What's wanted here is the full listing below, repeated exactly, with no images in it.

::::::

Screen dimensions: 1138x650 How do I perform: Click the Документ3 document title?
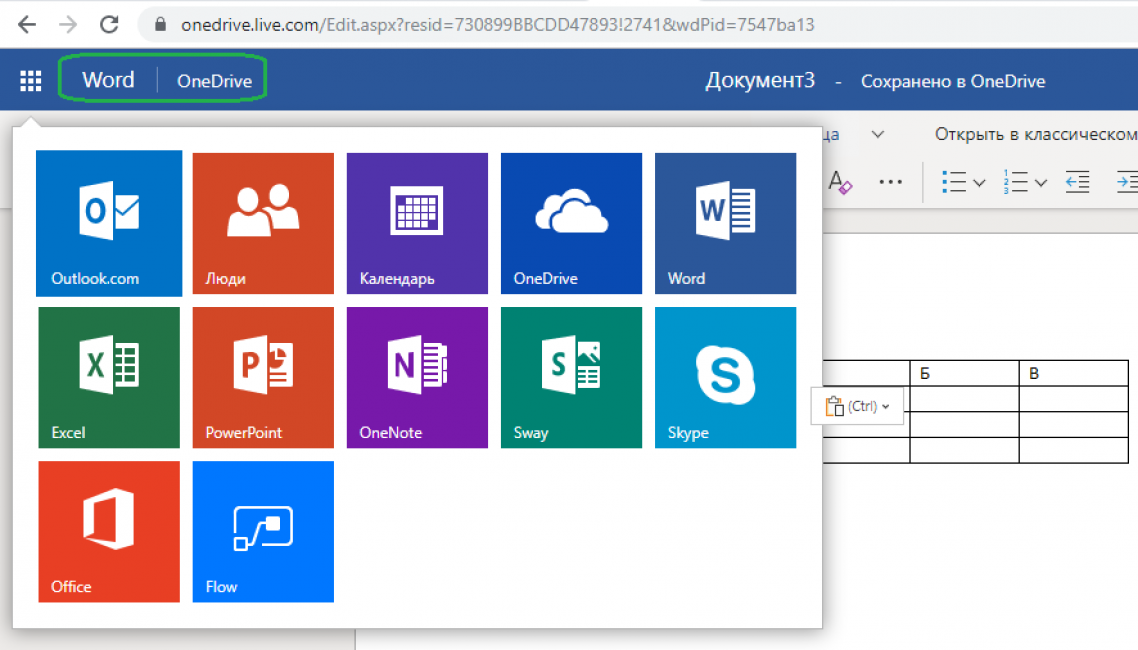click(x=760, y=81)

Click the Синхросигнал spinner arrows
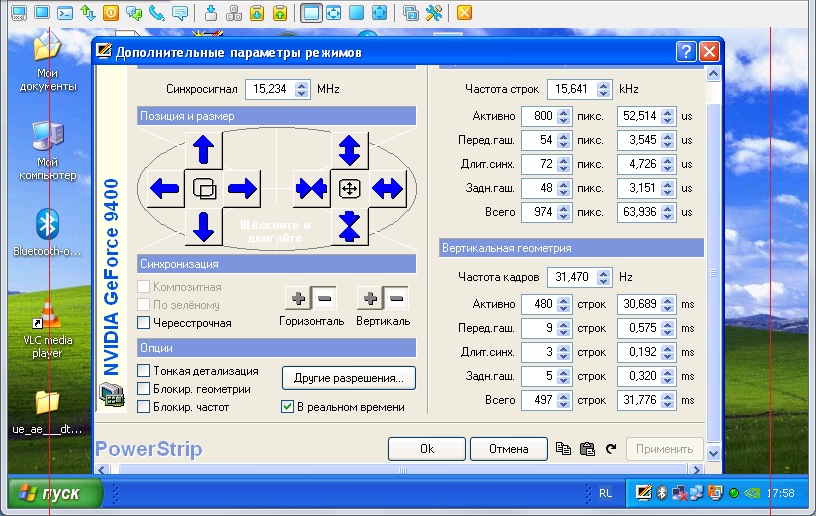tap(302, 89)
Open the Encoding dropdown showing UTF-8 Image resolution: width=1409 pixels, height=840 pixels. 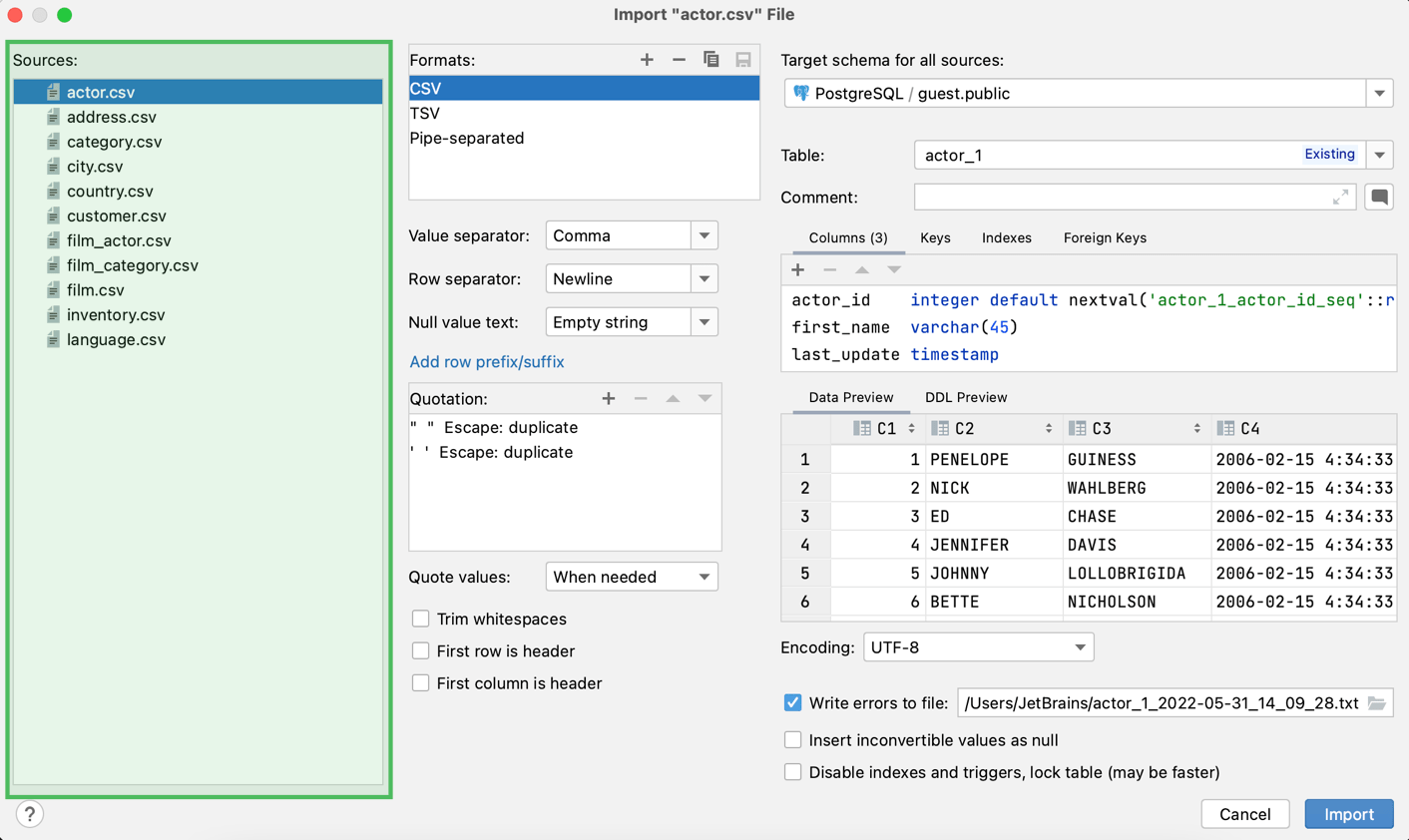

::::::

● **PROBLEM SOLUTION**:
Screen dimensions: 1138x650 How do I perform: Click the Документ3 document title?
click(x=760, y=81)

Click the Синхросигнал spinner arrows
tap(302, 89)
Open the Encoding dropdown showing UTF-8 Image resolution: width=1409 pixels, height=840 pixels. 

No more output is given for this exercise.